Tantôt soupçonnée, tantôt notoire, la divergence entre les vieux et les jeunes chrétiens-sociaux ajoutait à l’intérêt des congrès évangéliques et attestait même la liberté parfaite de ces assemblées ; mais en se répercutant dans le domaine des initiatives pratiques, elle fut une source de difficultés. Les cercles de travailleurs allaient toujours se multipliant : ils étaient, en 1893, 230 avec 73 000 membres. En Bade, en Wurtemberg, ils prétendirent devenir le noyau d’une organisation ouvrière et prêter une voix aux intérêts du travail ; ce rôle de justiciers ou d’avocats était au contraire décliné, en Westphalie, dans le Palatinat, en Saxe, en Silésie, par les autorités de ces cercles.
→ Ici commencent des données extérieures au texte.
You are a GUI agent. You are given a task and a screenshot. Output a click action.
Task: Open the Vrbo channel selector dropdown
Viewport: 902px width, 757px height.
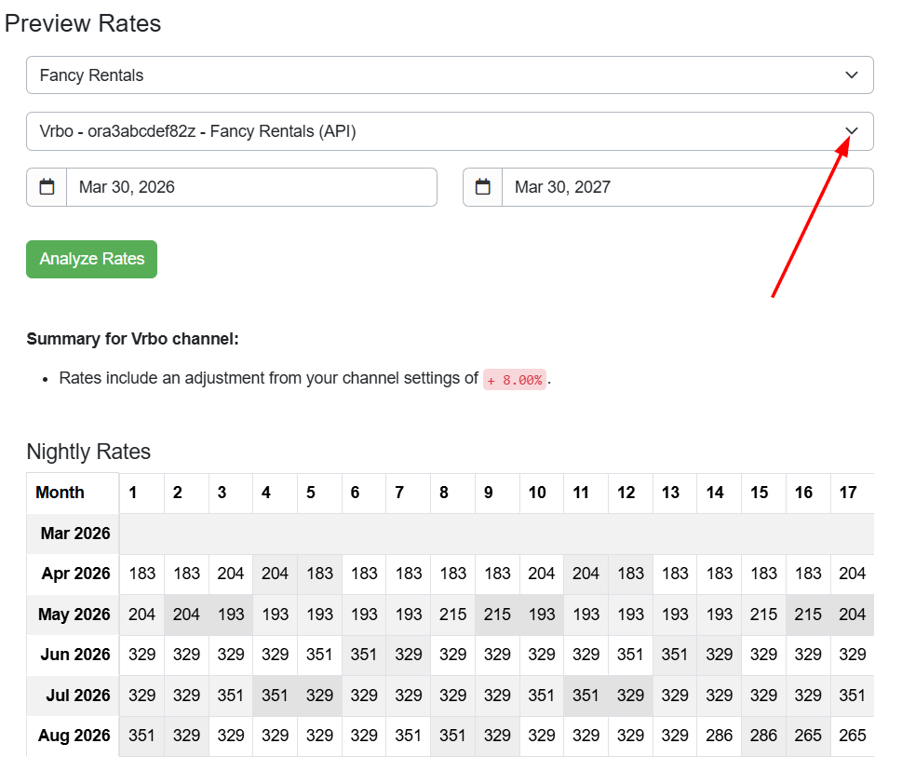pos(449,131)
Le congrès de Berlin, en 1893, abrégea la scission ; et le compromis que M. Weber signa pour les vieux chrétiens-sociaux, et M. Naumann pour les « jeunes », assignait décidément aux cercles évangéliques une importance économique, définissait un programme d’études sociales sur lequel porteraient les discussions des membres, et rattachait à ces cercles, enfin, un certain nombre d’institutions, caisses de prêts, d’assurance, de chômage dont les ouvriers eux-mêmes auraient la gérance. C’était là une victoire pour les « jeunes », si véridique et si complète même qu’on vit bientôt M. Weber, chrétien-social de vieille nuance, associer pour une action commune les mineurs protestans de Westphalie et du Rhin avec les mineurs catholiques dirigés par M. l’abbé Oberdorffer ; et les cercles évangéliques, exclusivement anticatholiques à leurs débuts, ne pouvaient à coup sûr subir une transformation plus radicale.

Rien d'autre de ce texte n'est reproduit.